_TASK PROMPT_
From the voodoo lily text below, set down word for word the passage starting with "You may smell" and going on through "such an oddity?".

## BEGIN EXTRACT

You may smell the voodoo lily before you see it – and not in a good way!  This unique flowering perennial can be grown in our area almost carefree.  From highly exotic flowers that perhaps only a mother could love, to four-foot tall mottled, palm-tree-like leaf stalk, the voodoo lily is a true collectors’ plant and a conversation piece.  Why is this plant such an oddity?

The first time I saw a sizable collection of voodoo lilies or Amorphophallus was at the Kanapaha Botanical Gardens in Gainesville.  They were in the umbrella-like foliage stage without flowers, but I was impressed with the otherworldly nature of foliage.  I also grew one species – A. konjac – from a tuber.  But I know of a gardener with a sizable collection that came with her property’s landscape as an extra bonus.  The prominent species in this landscape is A. paeonifolius.  This type of voodoo lily starts in the spring with the emergence of a dinnerplate-sized almost cabbage-like maroon flower composed of a broad spathe topped with a wrinkled spadix.  It is one of the oddest flowers you will ever see!  This unusual apparition can only be topped by its odor which is known to attract flies – its pollinating partner.  The stink occurs at sunrise or sunset for just a brief period of time.  This ogre of a flower is followed by a single stalk of foliage which looks like a short, palm-like umbrella with an attractive gray and greenish mottled stem giving this plant its other common name, “snake palm.”  This stem will only last through fall, and then fades away, as the plant goes dormant.

## END EXTRACT
## BEGIN DATASET EXTRACT

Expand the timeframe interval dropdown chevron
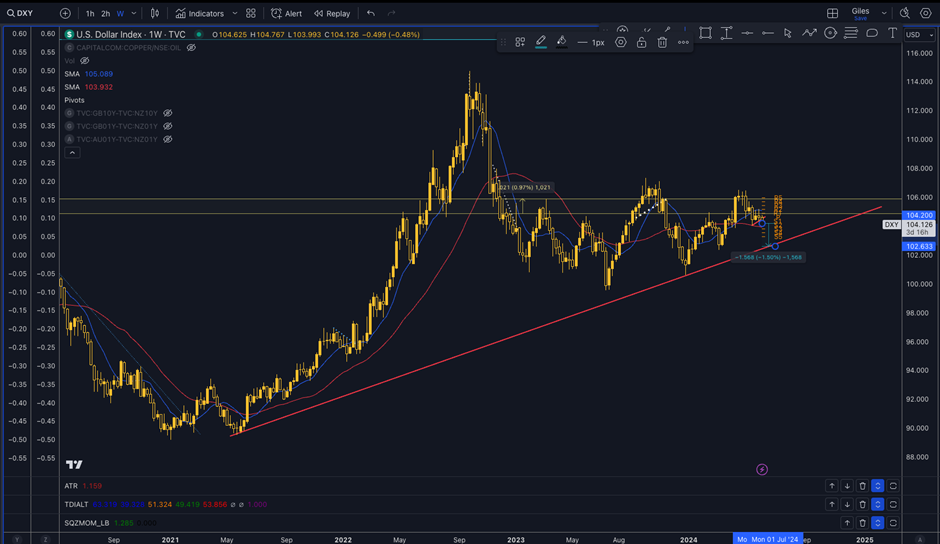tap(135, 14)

## END DATASET EXTRACT
## BEGIN DATASET EXTRACT

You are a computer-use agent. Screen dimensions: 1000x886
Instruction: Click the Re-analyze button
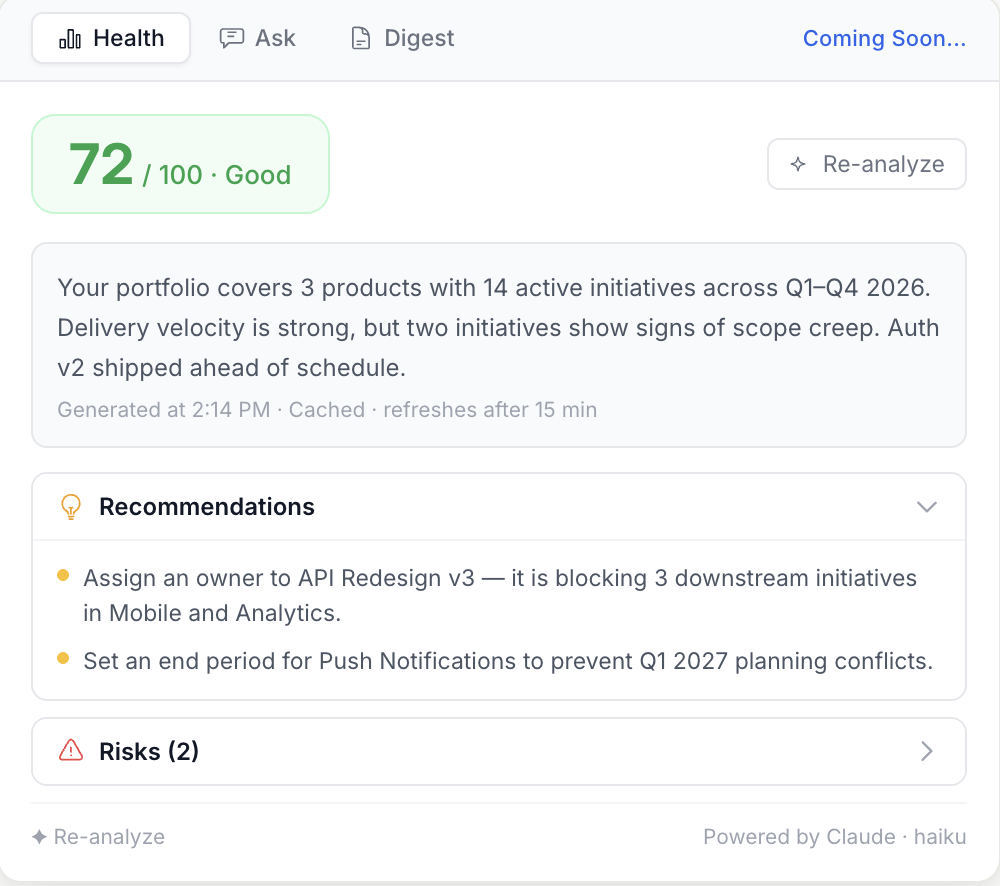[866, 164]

## END DATASET EXTRACT

_RESPONSE TO THE EXERCISE_
You may smell the voodoo lily before you see it – and not in a good way!  This unique flowering perennial can be grown in our area almost carefree.  From highly exotic flowers that perhaps only a mother could love, to four-foot tall mottled, palm-tree-like leaf stalk, the voodoo lily is a true collectors’ plant and a conversation piece.  Why is this plant such an oddity?